Les radars automatiques rapportent de moins en moins à l’État. Et ce n’est pas parce que l’on roule moins vite, c’est le vandalisme. Entre 2023 et 2024, leurs recettes ont reculé de 76 millions d’euros. On parle de radars sciés, bâchés ou incendiés.

- Les radars automatiques ont rapporté 889 millions d’euros en 2024, soit 76 millions de moins qu’en 2023.
- La baisse vient surtout du vandalisme, avec des radars sciés, bâchés ou incendiés pendant la colère agricole.
- L’État prépare une modernisation des radars de 2026 à 2030, avec des modèles plus robustes, plus discrets et plus coûteux à détruire.
En 2024, les radars automatiques ont rapporté 889 millions d’euros, contre 965 millions un an auparavant. Sur ce total, 658 millions viennent des amendes forfaitaires et 231 millions des amendes majorées. On parle d’une baisse de 8 %, soit un manque à gagner de 76 millions d’euros.
Recettes des radars en baisse, les dégradations coûtent cher à l’État
Le taux d’appareils en état de marche est tombé de 88 % à 81 %. Résultat, les avis de contravention ont reculé de 16,8 à 14,2 millions. Ces chiffres relancent le débat autour de la fiabilité des radars automatiques.
En début d’année 2024, la colère agricole a transformé ces radars en cibles. Le mouvement a démarré dans l’Ouest avant de gagner tout le pays. Il faut dire que les radars symbolisent le contrôle et la sanction sur la route.
À Marzan, dans le Morbihan, un radar est resté carbonisé près de deux mois. Il s’agit d’une scène banale sur les routes françaises. Au plus fort de la mobilisation, des centaines de radars ont été bâchés ou tagués en quelques semaines.
Les réparations prennent du temps et coûtent cher. L’État mise alors sur des radars plus robustes, comme le radar tourelle sans flash repéré à Lyon.

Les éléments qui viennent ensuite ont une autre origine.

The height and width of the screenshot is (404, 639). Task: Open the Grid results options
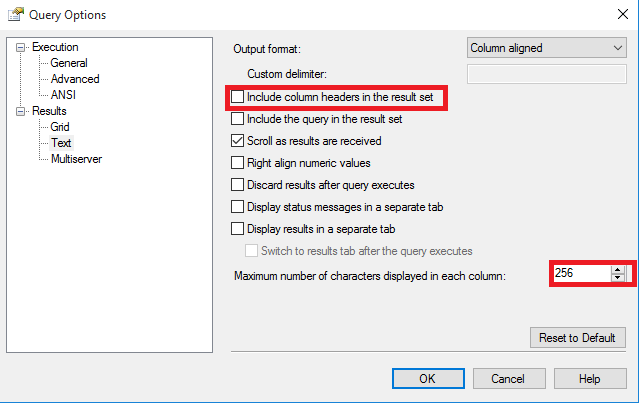pos(61,127)

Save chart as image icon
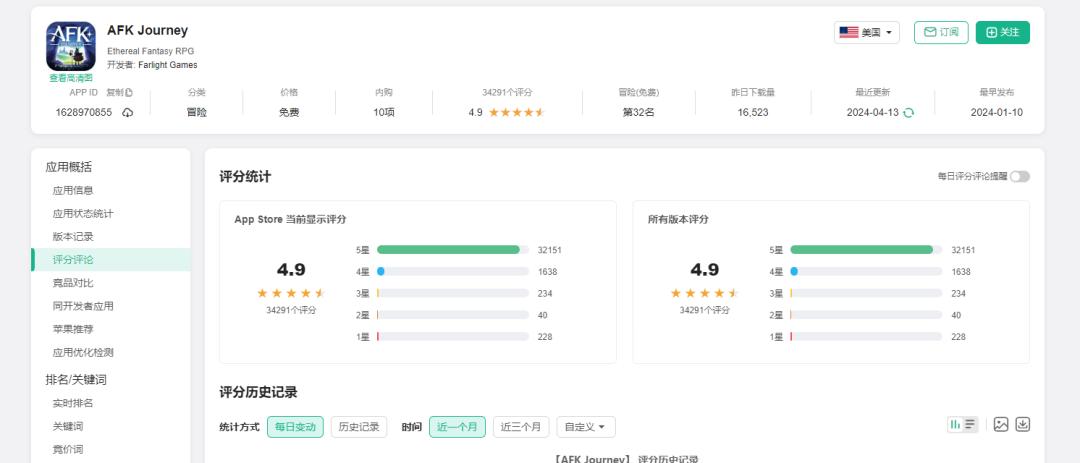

Le gouvernement va moderniser les radars
Les amendes automatiques pèsent 43 % des contraventions, sur un total de plus de 2 milliards d’euros. En clair, ce poste reste secondaire pour le budget, mais pas négligeable. Sauf que voilà, l’État ne veut plus rien laisser filer.
« Ce n’est pas un levier majeur pour réduire le déficit, mais on n’est plus à l’heure où on peut se permettre de négliger les petites économies« , explique Éric Champarnaud, directeur général du cabinet de conseil C-Ways, au 13H de TF1.
Pour 2026 à 2030, le gouvernement a prévu un plan de modernisation des radars. L’État déploie aussi des dispositifs plus discrets, comme les radars invisibles ETU. Le coût de remise en état va de 500 euros pour une vitre à 200 000 euros pour un remplacement complet, selon la Sécurité routière.
De lourdes sanctions en cas de dégradation
La France compte environ 3 400 radars fixes, dont l’entretien repose en partie sur l’argent des amendes. « La délégation à la sécurité routière utilise ces crédits pour déployer et maintenir les systèmes automatiques de contrôle et de sanction », indique une annexe au projet de loi de finances pour 2026.
Les nouveaux radars tourelles repèrent jusqu’à une dizaine d’infractions, du smartphone au volant à la ceinture. Une enveloppe de 46 millions d’euros finance cette transition. Pour rappel, détruire ou endommager un radar expose à 75 000 euros d’amende et 5 ans de prison.
Mais ce n’est pas tout, la peine grimpe à 100 000 euros et 7 ans en cas d’action en groupe ou à visage masqué. La surveillance routière s’étend par ailleurs avec la loi RIPOST sur les lecteurs de plaques.